L’invito che l’inquilino di palazzo Chigi rivolge a Bruxelles, affinché si sciolga in fretta questo dubbio, si trasforma in una occasione per lanciare l’ennesima frecciatina all’esecutivo comunitario. “I nostri amici della Commissione hanno sempre tempo per fare considerazioni e chiacchierare con i giornalisti – riferimento palese ai giudizi sull’Italia fatti spesso trapelare come rumors da Palazzo Berlaymont, e che infastidiscono non poco il premier – quindi sono certo che avranno anche il tempo per fare queste valutazioni” su come intendono considerare gli aiuti alla Turchia.
L’altra questione che rimane annodata riguarda la flessibilità sui conti pubblici. Riconoscerla è un compito che spetta alla Commissione europea, ma Renzi ha provato a ottenere dalla sua “amica Angela” la disponibilità a spendere con l’esecutivo europeo una buona parola in favore dell’Italia. Niente di fatto. Merkel rimane insensibile e lo gela: “Non mi immischio in queste cose, per fortuna la decisione spetta alla Commissione”.
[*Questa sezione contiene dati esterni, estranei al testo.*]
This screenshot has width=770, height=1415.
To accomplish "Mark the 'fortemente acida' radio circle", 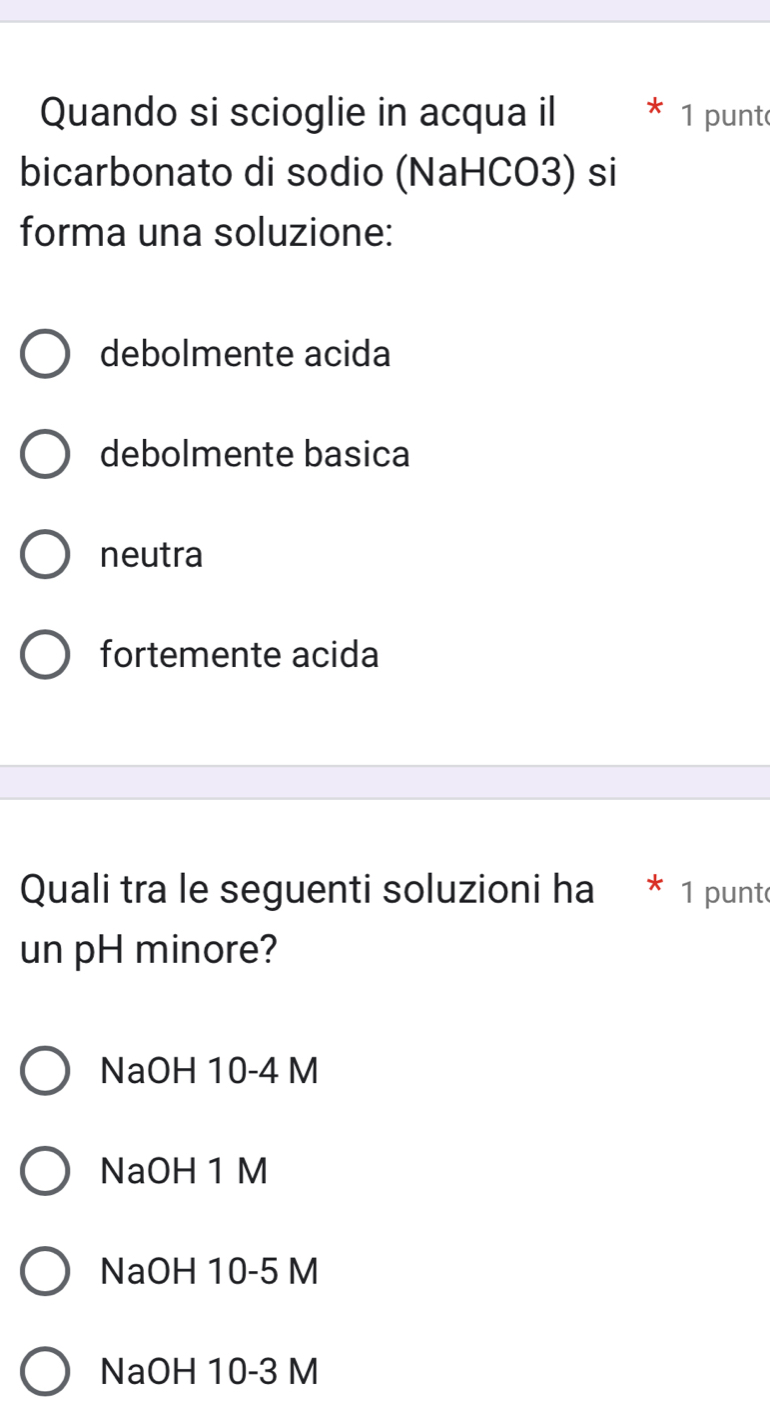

Hai voglia a sottolineare che “l’Italia non crede si possa tornare a politiche allegre di bilancio”, e che “le politiche di austrity da sole non funzionano, portano alle sconfitte (elettorali, ndr) dei governi” e all’avanzata del populismo. “Non so se su questo siamo sempre d’accordo”, è stato costretto ad ammettere il presidente del Consiglio. Allora non gli è rimasto che appellarsi direttamente a Jean Claude Juncker, ricordandogli che “la flessibilità è stata una condizione” perché anche il Pd – partito più forte all’interno del Pse – accettasse la sua nomina alla guida della Commissione europea. “Spero che adesso non abbia cambiato idea” sulla flessibilità, ha aggiunto Renzi.
Certo, non sono mancati i punti di contatto tra i due leader dei partiti più votati d’Europa. La comunanza di intenti riguarda l’attenzione verso l’economia digitale, la lotta contro gli scafisti nel Mediterraneo, la necessità di stabilizzare la Libia e la Siria, di mantenere alto l’interesse verso i Balcani e di “fare di tutto” per scongiurare la Brexit e “mantenere il Regno unito all’interno dell’Ue”, ha sottolineato Merkel, ricordando che “l’ultima parola spetterà ai cittadini britannici” con il referendum.
L’unico aspetto sul quale Renzi (che, come anticipato ieri da Eunews, ha portato a Berlino anche il prossimo rappresentante permanente presso l’Ue, Carlo Calenda) è riuscito a strappare qualcosa è forse la richiesta di una maggiore considerazione come partner nell’Ue e sulla scena internazionale. La Germania si appresta ad assumere la presidenza del G20 e l’Italia quella del G8, e in comune “abbiamo concordato l’agenda degli appuntamenti”, ha informato il premier. Dal canto suo, Merkel ha annunciato che “insieme organizzeremo un incontro economico internazionale” di alto livello “per discutere di economia digitale”. Il cancelliere starà forse più attenta a non indispettire il collega italiano, invitandolo agli (o almeno informandolo degli) incontri bilaterali con il presidente francese Francois Hollande. Ma in economia nulla da fare, il rigore tedesco non si abbandona.